BEGIN MATERIAL FOR THE TASK

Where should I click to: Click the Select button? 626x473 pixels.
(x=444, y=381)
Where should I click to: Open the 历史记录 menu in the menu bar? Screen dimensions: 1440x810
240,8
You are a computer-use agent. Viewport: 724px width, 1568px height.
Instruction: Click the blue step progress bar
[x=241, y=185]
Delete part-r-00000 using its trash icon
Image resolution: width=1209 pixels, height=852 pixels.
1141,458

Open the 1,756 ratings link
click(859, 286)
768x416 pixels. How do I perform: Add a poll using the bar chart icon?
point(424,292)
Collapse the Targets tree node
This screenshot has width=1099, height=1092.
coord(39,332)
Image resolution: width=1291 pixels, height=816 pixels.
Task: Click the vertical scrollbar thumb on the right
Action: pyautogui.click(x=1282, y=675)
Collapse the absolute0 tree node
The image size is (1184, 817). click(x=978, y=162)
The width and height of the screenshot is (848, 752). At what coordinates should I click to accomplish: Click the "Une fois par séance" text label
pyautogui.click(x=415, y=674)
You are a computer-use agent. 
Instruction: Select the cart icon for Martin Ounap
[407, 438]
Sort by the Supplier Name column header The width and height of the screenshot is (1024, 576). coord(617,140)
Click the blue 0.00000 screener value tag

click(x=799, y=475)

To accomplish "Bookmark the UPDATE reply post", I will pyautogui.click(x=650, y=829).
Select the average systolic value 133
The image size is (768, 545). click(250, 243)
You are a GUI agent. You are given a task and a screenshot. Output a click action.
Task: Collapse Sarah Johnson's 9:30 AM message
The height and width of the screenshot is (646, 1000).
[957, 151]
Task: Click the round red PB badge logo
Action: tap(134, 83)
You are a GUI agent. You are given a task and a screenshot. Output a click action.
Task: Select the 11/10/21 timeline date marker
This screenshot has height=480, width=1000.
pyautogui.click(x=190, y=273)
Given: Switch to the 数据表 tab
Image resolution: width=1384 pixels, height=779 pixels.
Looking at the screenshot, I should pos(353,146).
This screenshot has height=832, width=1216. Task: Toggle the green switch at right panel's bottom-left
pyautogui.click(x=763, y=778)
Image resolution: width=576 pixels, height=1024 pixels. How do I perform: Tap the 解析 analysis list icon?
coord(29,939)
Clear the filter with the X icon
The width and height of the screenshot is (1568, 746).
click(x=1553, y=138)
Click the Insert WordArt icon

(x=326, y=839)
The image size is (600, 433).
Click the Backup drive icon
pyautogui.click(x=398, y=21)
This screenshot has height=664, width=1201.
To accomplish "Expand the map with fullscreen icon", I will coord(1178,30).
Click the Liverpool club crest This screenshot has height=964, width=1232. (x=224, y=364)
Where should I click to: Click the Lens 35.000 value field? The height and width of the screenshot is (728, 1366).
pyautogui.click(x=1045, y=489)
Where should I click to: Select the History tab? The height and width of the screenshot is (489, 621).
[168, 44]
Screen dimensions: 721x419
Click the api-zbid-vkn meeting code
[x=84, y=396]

END MATERIAL FOR THE TASK

▶ PROBLEM
Using the data above, reproduce every line exactly.

▶ WRITTEN RESPONSE
Where should I click to: Click the Select button? 626x473 pixels.
(x=444, y=381)
Where should I click to: Open the 历史记录 menu in the menu bar? Screen dimensions: 1440x810
240,8
You are a computer-use agent. Viewport: 724px width, 1568px height.
Instruction: Click the blue step progress bar
[x=241, y=185]
Delete part-r-00000 using its trash icon
Image resolution: width=1209 pixels, height=852 pixels.
1141,458

Open the 1,756 ratings link
click(859, 286)
768x416 pixels. How do I perform: Add a poll using the bar chart icon?
point(424,292)
Collapse the Targets tree node
This screenshot has width=1099, height=1092.
coord(39,332)
Image resolution: width=1291 pixels, height=816 pixels.
Task: Click the vertical scrollbar thumb on the right
Action: pyautogui.click(x=1282, y=675)
Collapse the absolute0 tree node
The image size is (1184, 817). click(x=978, y=162)
The width and height of the screenshot is (848, 752). At what coordinates should I click to accomplish: Click the "Une fois par séance" text label
pyautogui.click(x=415, y=674)
You are a computer-use agent. 
Instruction: Select the cart icon for Martin Ounap
[407, 438]
Sort by the Supplier Name column header The width and height of the screenshot is (1024, 576). coord(617,140)
Click the blue 0.00000 screener value tag

click(x=799, y=475)

To accomplish "Bookmark the UPDATE reply post", I will pyautogui.click(x=650, y=829).
Select the average systolic value 133
The image size is (768, 545). click(250, 243)
You are a GUI agent. You are given a task and a screenshot. Output a click action.
Task: Collapse Sarah Johnson's 9:30 AM message
The height and width of the screenshot is (646, 1000).
[957, 151]
Task: Click the round red PB badge logo
Action: tap(134, 83)
You are a GUI agent. You are given a task and a screenshot. Output a click action.
Task: Select the 11/10/21 timeline date marker
This screenshot has height=480, width=1000.
pyautogui.click(x=190, y=273)
Given: Switch to the 数据表 tab
Image resolution: width=1384 pixels, height=779 pixels.
Looking at the screenshot, I should pos(353,146).
This screenshot has height=832, width=1216. Task: Toggle the green switch at right panel's bottom-left
pyautogui.click(x=763, y=778)
Image resolution: width=576 pixels, height=1024 pixels. How do I perform: Tap the 解析 analysis list icon?
coord(29,939)
Clear the filter with the X icon
The width and height of the screenshot is (1568, 746).
click(x=1553, y=138)
Click the Insert WordArt icon

(x=326, y=839)
The image size is (600, 433).
Click the Backup drive icon
pyautogui.click(x=398, y=21)
This screenshot has height=664, width=1201.
To accomplish "Expand the map with fullscreen icon", I will coord(1178,30).
Click the Liverpool club crest This screenshot has height=964, width=1232. (x=224, y=364)
Where should I click to: Click the Lens 35.000 value field? The height and width of the screenshot is (728, 1366).
pyautogui.click(x=1045, y=489)
Where should I click to: Select the History tab? The height and width of the screenshot is (489, 621).
[168, 44]
Screen dimensions: 721x419
Click the api-zbid-vkn meeting code
[x=84, y=396]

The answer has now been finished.